The Peninsula Daily News is a daily newspaper printed Sundays through Fridays (for publication days of Monday through Saturday), covering the northern Olympic Peninsula in the state of Washington, United States.

The paper's main offices are in Port Angeles, with news offices in Port Townsend and Sequim. It publishes separate editions for Clallam County and Jefferson County. 

In 1963, the Evening News made several innovations to expand of its service to nearby Forks and Sequim, with a dedicated correspondent in each city. Advertising revenue and circulation numbers increased, with the total circulation growing from 6,650 to 7,000.

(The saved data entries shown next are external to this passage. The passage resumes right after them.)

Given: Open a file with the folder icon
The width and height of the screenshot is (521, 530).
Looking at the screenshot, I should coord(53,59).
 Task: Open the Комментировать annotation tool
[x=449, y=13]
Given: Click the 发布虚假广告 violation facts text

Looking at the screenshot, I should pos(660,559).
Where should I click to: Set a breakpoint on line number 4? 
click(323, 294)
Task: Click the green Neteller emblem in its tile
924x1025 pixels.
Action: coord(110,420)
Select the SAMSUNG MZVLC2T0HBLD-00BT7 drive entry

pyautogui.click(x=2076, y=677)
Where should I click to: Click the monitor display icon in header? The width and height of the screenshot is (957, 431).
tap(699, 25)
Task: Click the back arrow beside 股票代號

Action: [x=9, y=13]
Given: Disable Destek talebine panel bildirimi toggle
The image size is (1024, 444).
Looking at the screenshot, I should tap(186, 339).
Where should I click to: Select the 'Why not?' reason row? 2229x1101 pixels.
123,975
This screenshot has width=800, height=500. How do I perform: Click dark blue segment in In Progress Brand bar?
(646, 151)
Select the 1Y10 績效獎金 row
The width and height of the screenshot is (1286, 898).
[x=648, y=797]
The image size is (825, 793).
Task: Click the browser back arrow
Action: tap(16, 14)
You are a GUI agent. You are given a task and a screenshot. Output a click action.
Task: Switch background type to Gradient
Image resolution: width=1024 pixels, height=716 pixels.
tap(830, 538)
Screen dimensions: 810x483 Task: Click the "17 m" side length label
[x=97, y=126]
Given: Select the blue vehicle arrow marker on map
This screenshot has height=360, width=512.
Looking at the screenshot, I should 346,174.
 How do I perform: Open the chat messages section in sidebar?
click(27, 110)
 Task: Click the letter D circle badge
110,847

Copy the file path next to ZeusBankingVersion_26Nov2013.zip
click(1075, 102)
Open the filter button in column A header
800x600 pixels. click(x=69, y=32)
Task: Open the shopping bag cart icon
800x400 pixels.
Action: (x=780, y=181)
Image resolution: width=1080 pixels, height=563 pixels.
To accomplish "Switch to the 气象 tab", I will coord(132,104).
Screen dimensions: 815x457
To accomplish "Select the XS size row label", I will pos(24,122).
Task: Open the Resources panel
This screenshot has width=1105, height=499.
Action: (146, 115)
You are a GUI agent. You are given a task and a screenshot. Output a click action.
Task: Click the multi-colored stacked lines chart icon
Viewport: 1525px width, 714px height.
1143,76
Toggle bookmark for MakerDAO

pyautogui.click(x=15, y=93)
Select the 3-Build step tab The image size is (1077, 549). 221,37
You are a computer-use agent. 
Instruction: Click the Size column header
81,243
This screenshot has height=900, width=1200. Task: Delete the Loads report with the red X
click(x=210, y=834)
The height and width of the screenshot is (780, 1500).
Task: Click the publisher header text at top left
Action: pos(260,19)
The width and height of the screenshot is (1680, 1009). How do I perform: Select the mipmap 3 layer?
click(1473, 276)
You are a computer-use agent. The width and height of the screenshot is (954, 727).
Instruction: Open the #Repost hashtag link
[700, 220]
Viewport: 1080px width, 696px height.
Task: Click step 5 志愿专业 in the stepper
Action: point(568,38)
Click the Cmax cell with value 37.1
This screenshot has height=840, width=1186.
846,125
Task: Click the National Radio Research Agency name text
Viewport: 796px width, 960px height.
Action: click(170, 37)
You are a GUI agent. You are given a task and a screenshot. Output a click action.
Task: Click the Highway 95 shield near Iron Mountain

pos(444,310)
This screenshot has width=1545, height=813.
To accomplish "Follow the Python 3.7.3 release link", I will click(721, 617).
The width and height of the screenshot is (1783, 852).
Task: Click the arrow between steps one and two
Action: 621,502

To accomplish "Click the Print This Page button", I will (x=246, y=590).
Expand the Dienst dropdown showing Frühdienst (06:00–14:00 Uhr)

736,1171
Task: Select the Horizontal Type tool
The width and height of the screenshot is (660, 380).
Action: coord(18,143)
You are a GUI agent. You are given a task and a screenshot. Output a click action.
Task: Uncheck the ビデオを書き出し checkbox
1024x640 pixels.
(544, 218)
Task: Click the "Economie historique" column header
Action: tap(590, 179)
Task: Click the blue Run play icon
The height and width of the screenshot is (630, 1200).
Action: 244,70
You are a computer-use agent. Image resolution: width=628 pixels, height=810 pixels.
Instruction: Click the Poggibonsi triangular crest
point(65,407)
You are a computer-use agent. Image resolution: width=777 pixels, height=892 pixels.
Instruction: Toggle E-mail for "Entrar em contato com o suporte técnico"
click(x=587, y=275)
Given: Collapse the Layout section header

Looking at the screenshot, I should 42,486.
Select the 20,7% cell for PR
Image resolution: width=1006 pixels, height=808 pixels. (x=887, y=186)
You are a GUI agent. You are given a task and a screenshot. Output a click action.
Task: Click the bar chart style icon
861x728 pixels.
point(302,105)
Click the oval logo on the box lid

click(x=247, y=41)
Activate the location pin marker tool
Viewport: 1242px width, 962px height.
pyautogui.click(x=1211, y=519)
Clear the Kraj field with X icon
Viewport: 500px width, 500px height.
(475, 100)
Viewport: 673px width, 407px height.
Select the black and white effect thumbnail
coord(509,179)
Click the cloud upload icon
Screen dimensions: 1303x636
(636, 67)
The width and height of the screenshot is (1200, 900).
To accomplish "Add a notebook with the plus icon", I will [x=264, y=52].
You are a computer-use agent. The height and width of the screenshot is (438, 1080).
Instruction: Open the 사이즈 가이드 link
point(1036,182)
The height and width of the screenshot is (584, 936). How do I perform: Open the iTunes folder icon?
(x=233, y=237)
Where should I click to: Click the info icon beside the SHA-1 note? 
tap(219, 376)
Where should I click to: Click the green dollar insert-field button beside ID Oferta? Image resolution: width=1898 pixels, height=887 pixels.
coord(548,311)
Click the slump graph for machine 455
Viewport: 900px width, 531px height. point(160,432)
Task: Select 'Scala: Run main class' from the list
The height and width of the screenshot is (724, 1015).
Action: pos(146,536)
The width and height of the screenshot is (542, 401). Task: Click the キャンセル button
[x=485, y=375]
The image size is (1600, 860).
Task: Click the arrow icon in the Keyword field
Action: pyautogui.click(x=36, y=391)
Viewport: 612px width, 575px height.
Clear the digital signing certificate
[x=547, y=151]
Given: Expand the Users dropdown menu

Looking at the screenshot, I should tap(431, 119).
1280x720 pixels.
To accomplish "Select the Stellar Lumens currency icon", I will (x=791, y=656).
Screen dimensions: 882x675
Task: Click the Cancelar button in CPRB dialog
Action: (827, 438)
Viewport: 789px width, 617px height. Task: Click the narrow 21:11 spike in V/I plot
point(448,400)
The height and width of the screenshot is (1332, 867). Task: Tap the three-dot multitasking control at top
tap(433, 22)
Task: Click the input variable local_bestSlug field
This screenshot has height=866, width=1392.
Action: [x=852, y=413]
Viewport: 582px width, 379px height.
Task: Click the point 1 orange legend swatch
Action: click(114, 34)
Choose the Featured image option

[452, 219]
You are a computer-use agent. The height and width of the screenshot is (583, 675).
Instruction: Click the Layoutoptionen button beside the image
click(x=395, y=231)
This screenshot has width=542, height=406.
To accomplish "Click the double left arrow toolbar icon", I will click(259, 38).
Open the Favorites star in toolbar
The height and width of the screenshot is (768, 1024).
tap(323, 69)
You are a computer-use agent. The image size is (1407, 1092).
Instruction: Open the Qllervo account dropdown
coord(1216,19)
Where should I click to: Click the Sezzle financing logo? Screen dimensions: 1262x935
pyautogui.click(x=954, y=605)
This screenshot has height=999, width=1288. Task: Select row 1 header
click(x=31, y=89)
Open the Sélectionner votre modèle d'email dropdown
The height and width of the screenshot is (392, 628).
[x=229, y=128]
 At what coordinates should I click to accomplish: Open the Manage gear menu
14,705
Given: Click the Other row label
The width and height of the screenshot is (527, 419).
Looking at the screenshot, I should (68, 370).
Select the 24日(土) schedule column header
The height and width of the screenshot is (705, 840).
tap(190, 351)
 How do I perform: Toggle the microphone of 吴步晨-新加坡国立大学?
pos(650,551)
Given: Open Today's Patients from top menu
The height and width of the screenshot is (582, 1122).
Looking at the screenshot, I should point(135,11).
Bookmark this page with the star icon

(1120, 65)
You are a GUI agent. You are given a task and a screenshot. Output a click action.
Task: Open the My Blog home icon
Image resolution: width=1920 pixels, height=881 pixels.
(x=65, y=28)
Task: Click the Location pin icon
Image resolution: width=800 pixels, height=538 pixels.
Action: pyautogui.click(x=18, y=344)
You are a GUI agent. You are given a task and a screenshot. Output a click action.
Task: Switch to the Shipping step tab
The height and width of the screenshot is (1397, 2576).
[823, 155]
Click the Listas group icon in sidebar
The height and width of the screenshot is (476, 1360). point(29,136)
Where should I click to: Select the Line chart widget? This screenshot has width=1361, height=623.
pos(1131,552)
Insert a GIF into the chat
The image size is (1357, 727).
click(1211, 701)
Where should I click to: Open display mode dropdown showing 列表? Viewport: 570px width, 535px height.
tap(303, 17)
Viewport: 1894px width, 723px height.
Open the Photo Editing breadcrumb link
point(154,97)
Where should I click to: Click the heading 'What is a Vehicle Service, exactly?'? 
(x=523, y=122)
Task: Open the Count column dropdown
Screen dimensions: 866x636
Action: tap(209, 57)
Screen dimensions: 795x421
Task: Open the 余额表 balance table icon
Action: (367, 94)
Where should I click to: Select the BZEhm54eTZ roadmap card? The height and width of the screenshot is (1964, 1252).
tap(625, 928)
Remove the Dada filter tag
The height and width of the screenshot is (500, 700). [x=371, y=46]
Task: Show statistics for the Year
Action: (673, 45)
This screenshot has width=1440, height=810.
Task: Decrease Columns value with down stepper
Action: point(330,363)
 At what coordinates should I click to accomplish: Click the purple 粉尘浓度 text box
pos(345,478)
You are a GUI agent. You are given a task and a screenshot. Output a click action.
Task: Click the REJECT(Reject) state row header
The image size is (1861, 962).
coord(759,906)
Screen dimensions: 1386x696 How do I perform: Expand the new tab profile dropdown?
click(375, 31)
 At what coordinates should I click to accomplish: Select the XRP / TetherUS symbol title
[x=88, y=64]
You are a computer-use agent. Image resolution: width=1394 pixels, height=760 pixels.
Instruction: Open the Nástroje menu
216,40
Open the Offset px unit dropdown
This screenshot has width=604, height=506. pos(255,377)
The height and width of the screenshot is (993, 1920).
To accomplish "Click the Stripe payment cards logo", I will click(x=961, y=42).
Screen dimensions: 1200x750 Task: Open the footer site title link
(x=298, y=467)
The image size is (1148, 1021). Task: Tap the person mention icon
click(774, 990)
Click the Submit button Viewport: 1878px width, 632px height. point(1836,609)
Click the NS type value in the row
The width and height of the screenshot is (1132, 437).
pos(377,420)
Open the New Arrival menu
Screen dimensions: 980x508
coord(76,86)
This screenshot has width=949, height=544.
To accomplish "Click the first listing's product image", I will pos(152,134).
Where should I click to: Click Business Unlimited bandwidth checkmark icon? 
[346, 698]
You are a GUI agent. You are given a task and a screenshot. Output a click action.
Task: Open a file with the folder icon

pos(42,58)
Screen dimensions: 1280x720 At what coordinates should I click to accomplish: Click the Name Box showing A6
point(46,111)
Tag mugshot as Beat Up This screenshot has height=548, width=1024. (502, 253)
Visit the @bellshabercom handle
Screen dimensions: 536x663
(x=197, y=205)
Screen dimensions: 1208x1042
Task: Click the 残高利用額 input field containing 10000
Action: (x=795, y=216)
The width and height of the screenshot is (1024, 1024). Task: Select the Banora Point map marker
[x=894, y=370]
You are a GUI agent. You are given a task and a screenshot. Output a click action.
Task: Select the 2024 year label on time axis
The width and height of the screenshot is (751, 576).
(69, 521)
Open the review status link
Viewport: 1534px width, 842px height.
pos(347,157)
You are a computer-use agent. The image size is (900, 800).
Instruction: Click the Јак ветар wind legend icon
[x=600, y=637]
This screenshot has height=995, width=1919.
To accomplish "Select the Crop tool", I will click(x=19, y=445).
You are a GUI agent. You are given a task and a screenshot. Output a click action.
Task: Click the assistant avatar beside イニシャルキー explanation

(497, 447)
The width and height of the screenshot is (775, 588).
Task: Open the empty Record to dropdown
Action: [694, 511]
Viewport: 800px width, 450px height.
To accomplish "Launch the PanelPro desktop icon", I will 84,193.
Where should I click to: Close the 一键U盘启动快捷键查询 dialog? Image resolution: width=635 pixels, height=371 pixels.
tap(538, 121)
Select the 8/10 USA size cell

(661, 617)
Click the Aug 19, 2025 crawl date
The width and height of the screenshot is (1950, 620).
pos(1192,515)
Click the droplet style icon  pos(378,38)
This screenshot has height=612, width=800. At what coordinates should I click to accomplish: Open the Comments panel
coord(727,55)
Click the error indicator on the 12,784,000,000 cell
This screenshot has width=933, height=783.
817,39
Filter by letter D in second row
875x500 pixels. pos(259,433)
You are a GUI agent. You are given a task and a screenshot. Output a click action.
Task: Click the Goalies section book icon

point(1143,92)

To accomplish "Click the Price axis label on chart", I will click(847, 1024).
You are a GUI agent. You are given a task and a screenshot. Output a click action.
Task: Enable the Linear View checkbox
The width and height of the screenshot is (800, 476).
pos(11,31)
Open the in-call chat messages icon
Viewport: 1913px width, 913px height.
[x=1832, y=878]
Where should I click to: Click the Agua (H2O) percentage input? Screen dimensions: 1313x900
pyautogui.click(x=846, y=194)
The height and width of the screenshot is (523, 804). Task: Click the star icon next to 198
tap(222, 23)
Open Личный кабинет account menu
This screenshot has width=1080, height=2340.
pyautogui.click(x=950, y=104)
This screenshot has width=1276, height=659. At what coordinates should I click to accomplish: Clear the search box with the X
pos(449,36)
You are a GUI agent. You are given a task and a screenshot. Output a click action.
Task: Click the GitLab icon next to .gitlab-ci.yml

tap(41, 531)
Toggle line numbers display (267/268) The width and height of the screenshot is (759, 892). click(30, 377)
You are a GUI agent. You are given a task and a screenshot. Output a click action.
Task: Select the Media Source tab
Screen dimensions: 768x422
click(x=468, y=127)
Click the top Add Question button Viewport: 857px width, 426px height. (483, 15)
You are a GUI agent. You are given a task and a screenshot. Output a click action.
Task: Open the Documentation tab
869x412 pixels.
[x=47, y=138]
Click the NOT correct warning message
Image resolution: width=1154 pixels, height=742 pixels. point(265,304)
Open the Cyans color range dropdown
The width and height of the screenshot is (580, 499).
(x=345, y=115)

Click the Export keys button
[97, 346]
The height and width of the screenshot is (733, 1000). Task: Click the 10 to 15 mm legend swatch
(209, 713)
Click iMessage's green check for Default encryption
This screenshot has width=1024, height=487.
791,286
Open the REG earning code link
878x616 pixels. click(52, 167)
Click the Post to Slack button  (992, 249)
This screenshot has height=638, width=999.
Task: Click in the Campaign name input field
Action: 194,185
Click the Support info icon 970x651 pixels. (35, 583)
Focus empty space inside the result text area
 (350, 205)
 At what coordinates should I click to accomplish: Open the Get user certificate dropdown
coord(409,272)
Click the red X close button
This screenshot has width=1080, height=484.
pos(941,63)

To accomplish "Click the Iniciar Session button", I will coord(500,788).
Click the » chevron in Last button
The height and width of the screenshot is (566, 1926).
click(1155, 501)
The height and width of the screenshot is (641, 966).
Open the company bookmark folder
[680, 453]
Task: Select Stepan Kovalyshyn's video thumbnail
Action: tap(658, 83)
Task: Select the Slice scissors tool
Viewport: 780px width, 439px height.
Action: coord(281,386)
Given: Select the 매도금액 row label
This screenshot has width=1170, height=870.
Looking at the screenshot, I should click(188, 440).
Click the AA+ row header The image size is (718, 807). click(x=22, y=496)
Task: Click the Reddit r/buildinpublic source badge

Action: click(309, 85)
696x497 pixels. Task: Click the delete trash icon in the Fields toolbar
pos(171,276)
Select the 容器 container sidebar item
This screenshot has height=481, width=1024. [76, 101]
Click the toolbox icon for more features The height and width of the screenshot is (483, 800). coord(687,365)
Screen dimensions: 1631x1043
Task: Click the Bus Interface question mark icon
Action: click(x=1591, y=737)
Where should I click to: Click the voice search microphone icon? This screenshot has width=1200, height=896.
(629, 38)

In the 2000s the Daily News also produced Sequim This Week.

Sound Publications of Poulsbo, Washington, the largest publisher of community newspapers in Washington and a division of Canadian publisher Black Press, purchased the Peninsula Daily News for an undisclosed sum in November 2011. The paper's previous owner, Horvitz Newspapers of Bellevue, Washington, had held it for 17 years.

The same day it purchased the Peninsula Daily News, Sound Publications also bought a competing weekly newspaper publisher, Olympic View Publishing Company, owner of the Sequim Gazette and Forks Forum, along with local real estate publications.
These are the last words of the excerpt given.